** Opening Listed records block **

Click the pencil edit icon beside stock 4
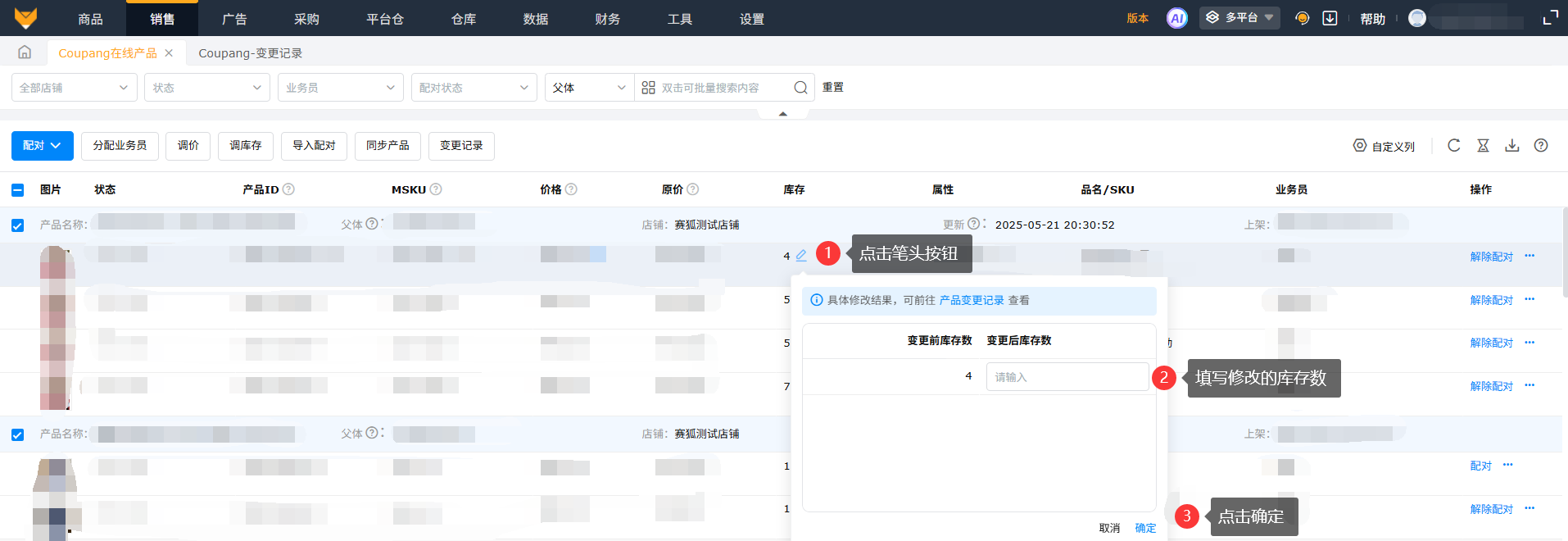Image resolution: width=1568 pixels, height=541 pixels. click(801, 256)
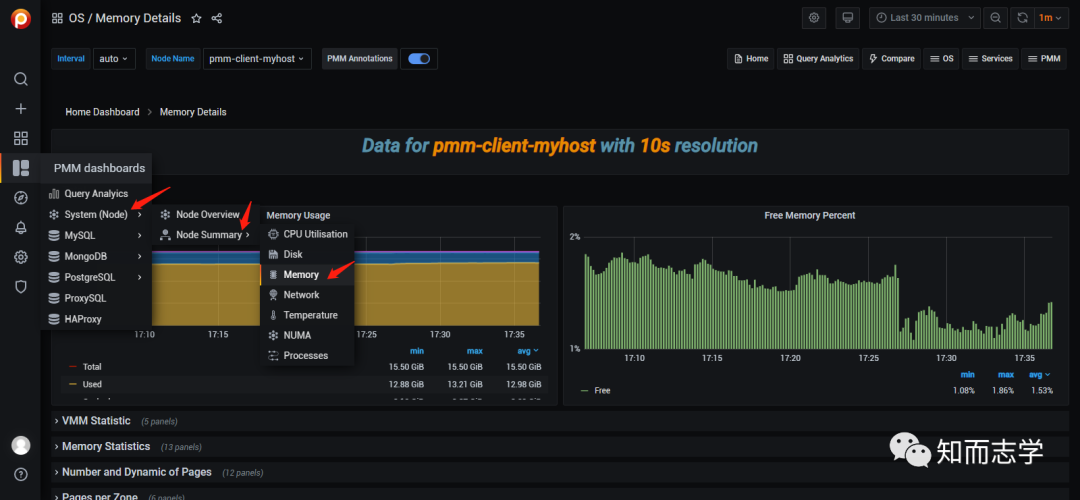Open the alerting bell icon
Viewport: 1080px width, 500px height.
click(x=21, y=227)
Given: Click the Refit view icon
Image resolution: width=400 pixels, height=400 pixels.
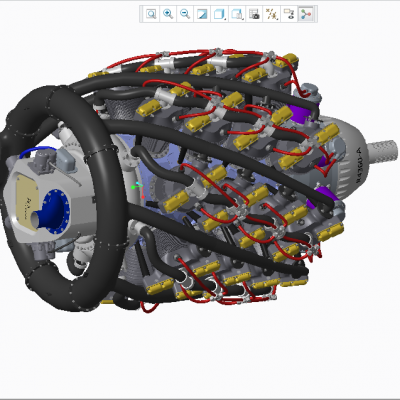Looking at the screenshot, I should (x=151, y=14).
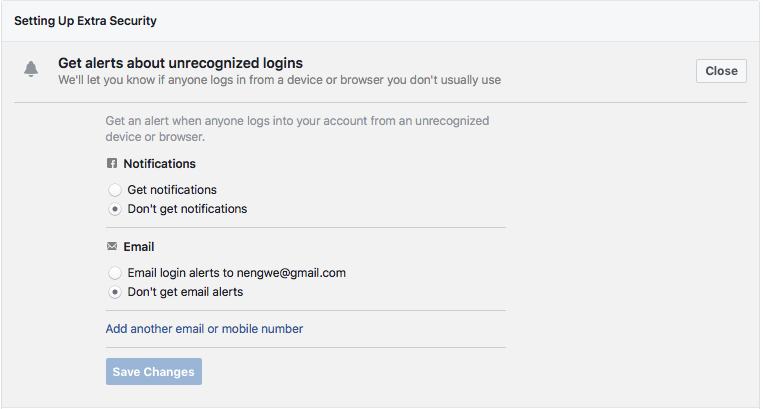Choose the Don't get email alerts radio
Viewport: 763px width, 409px height.
[115, 292]
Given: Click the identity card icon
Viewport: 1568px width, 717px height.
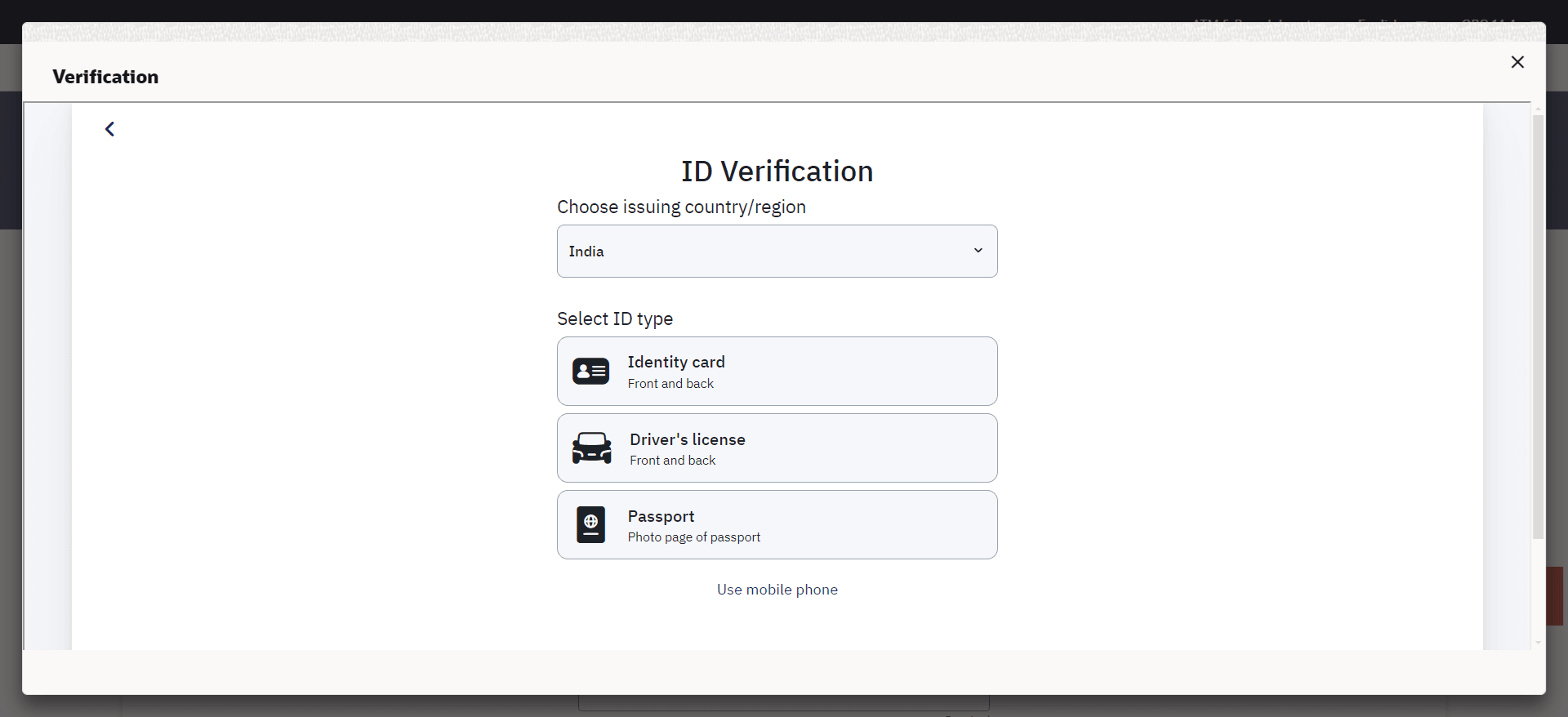Looking at the screenshot, I should tap(590, 372).
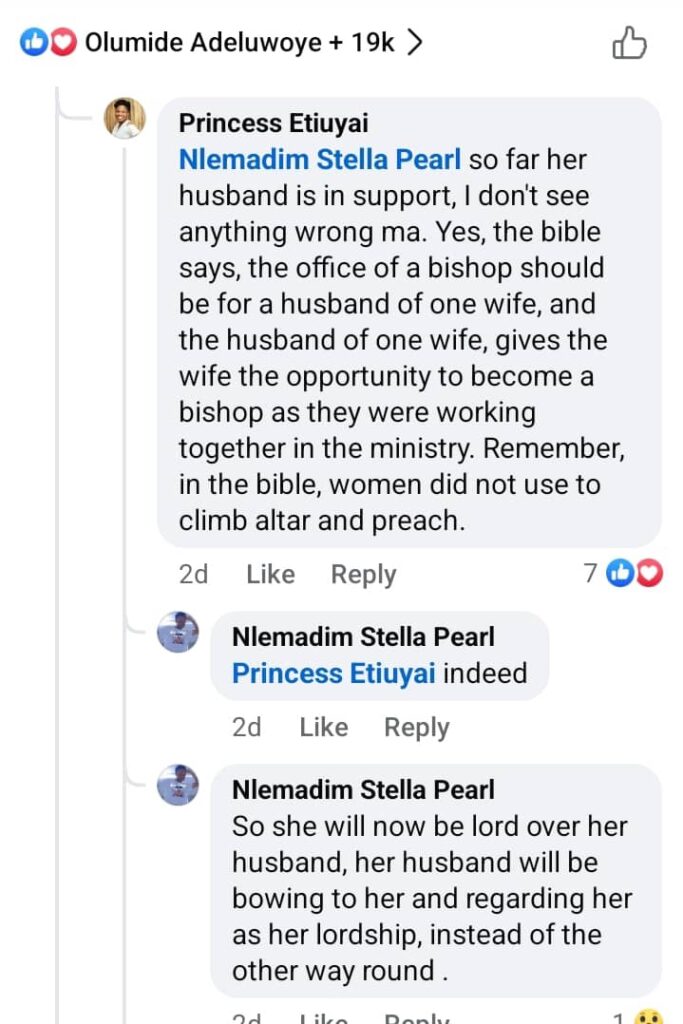Open the avatar beside the 'So she will' comment

[x=178, y=785]
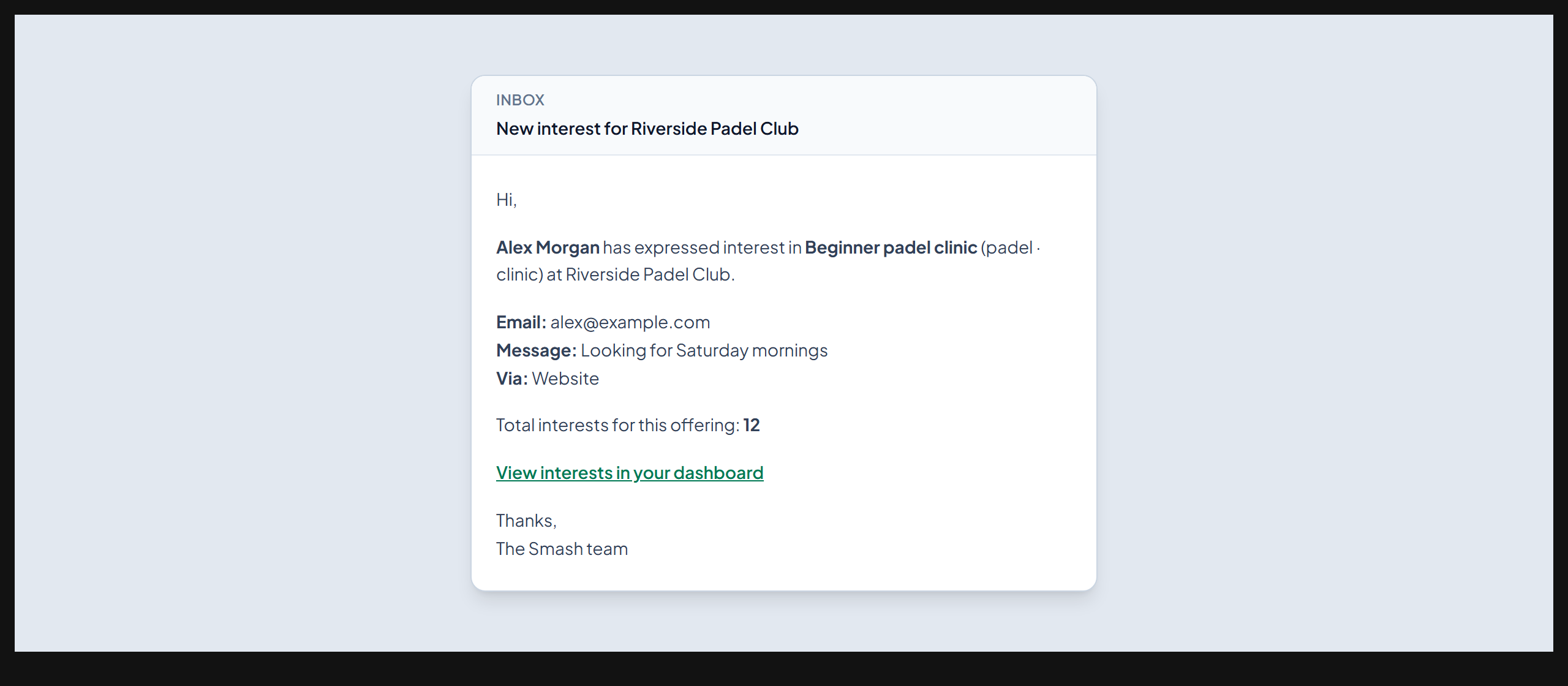Click the Total interests for this offering text

click(618, 425)
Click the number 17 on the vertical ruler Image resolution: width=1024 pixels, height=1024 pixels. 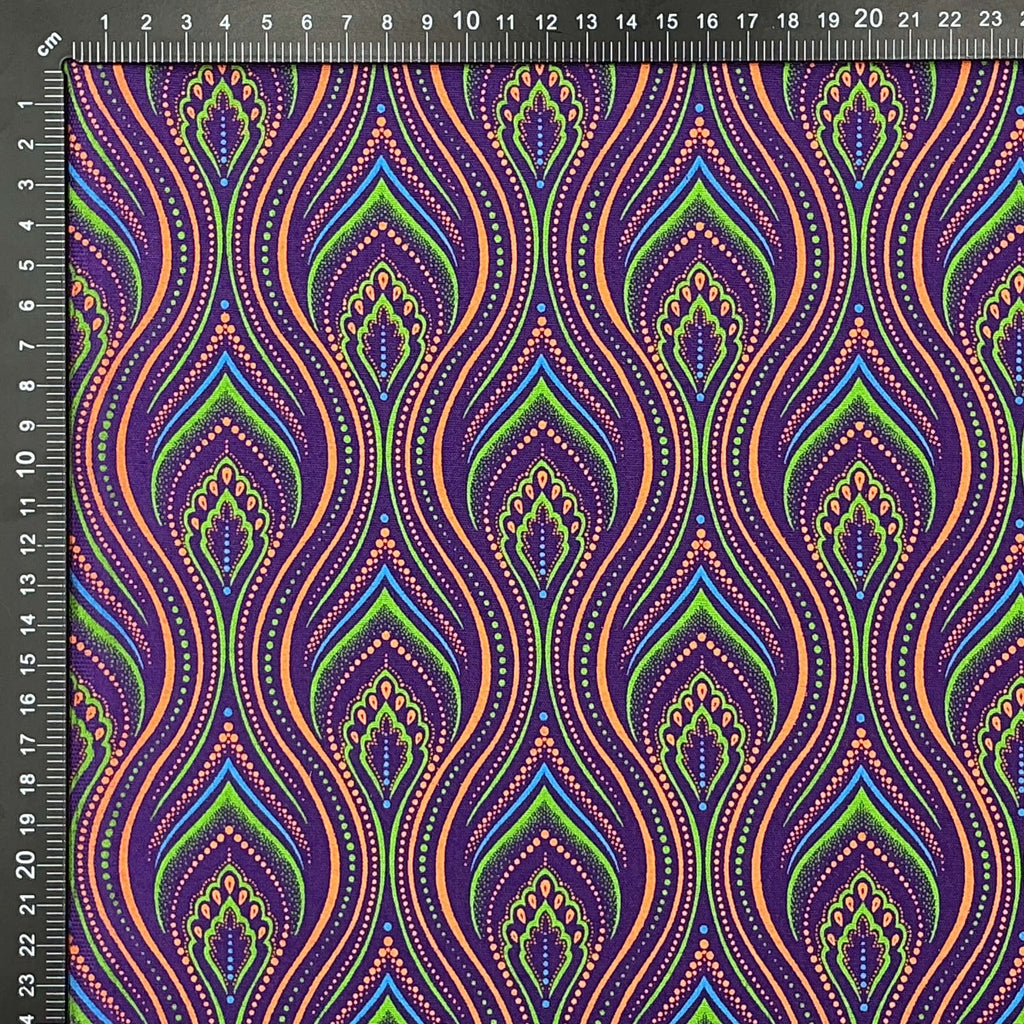point(27,744)
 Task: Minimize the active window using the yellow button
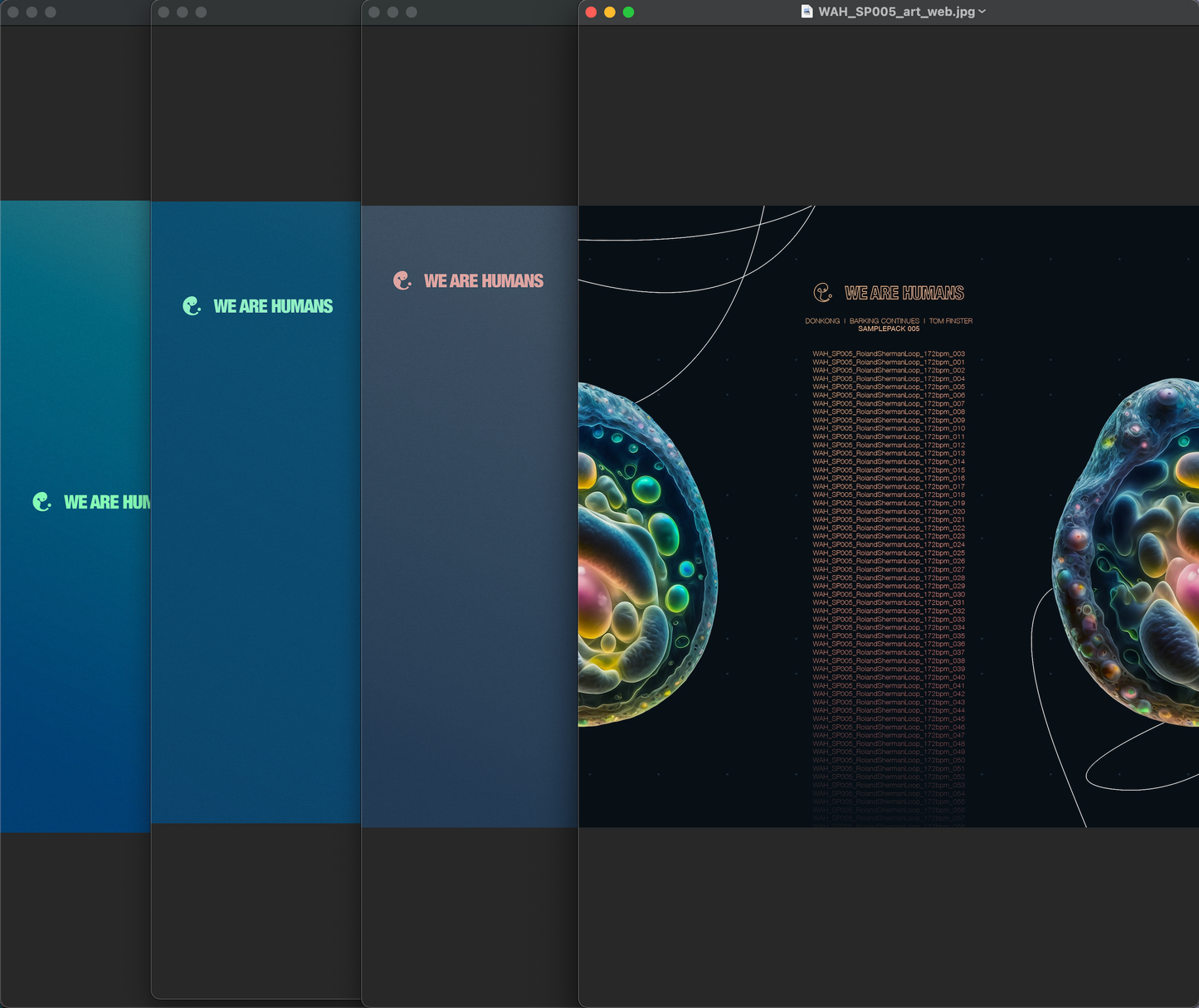(x=610, y=12)
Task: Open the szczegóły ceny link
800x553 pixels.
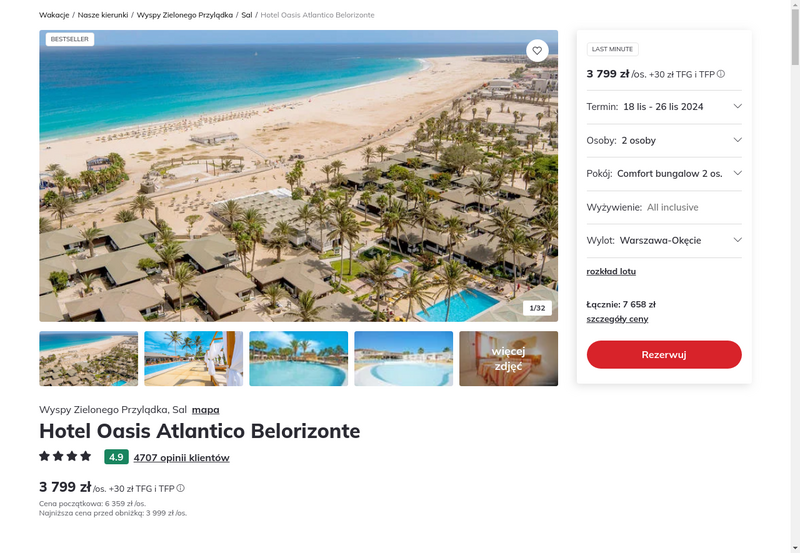Action: [617, 319]
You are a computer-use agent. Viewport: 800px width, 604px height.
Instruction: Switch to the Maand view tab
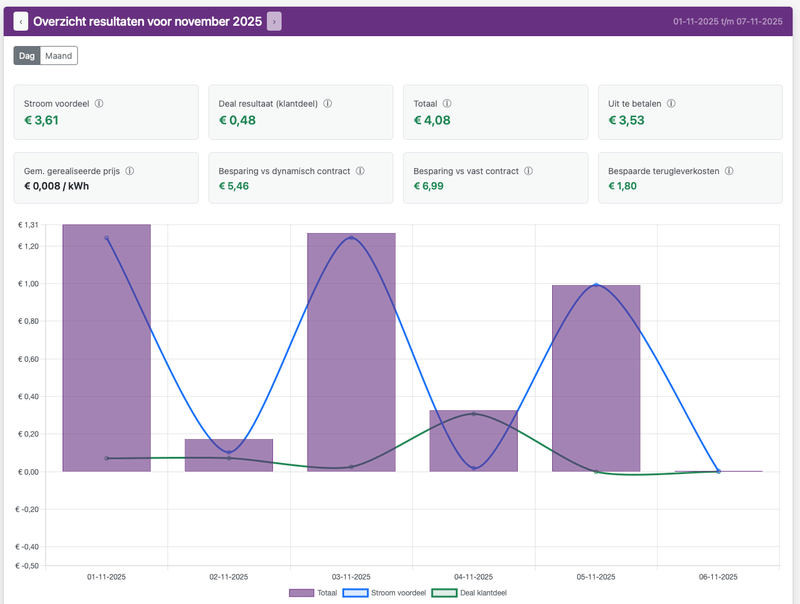(59, 56)
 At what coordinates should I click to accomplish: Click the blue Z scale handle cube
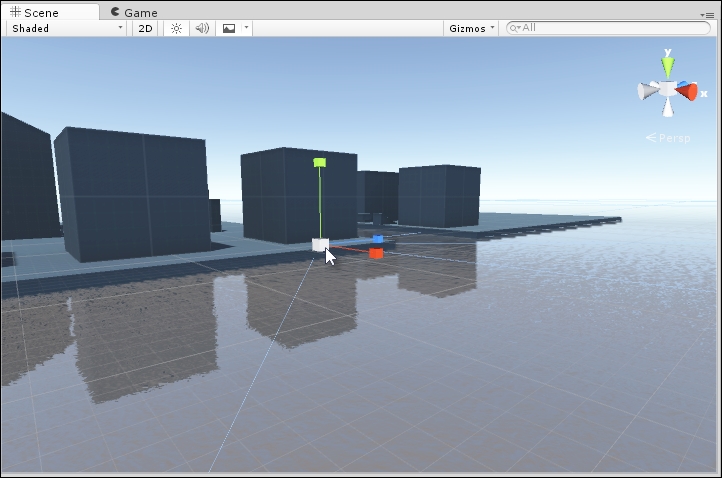(378, 239)
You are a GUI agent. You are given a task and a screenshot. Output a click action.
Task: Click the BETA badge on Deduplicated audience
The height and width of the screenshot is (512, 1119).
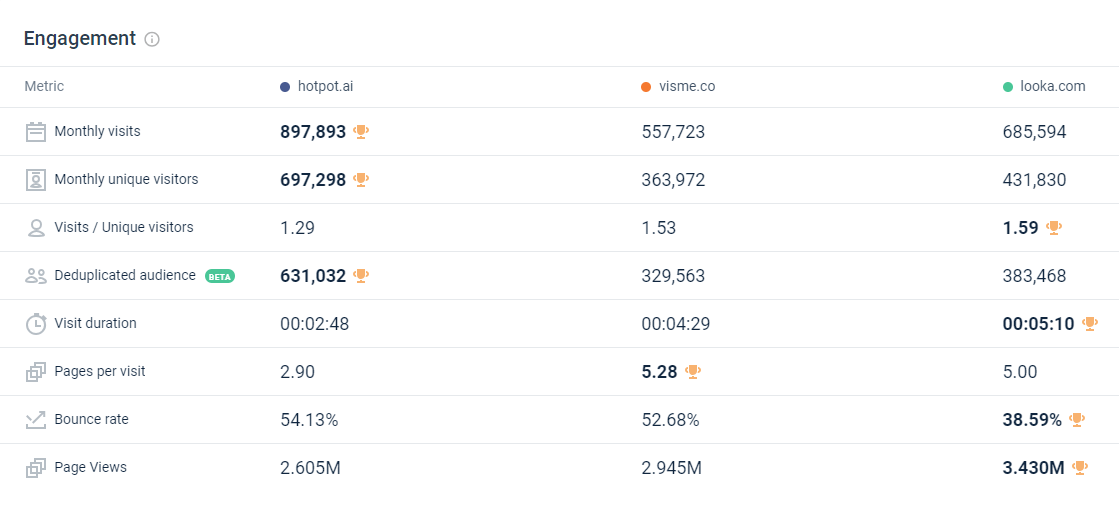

** Closing Listed records block **

▶ **Aim of the task**
Throughout the data above, copy all lines where the word "agent" is found.

▶ **Answer to the problem**
You are a computer-use agent. Viewport: 800px width, 604px height.
You are a GUI agent. You are given a task and a screenshot. Output a click action.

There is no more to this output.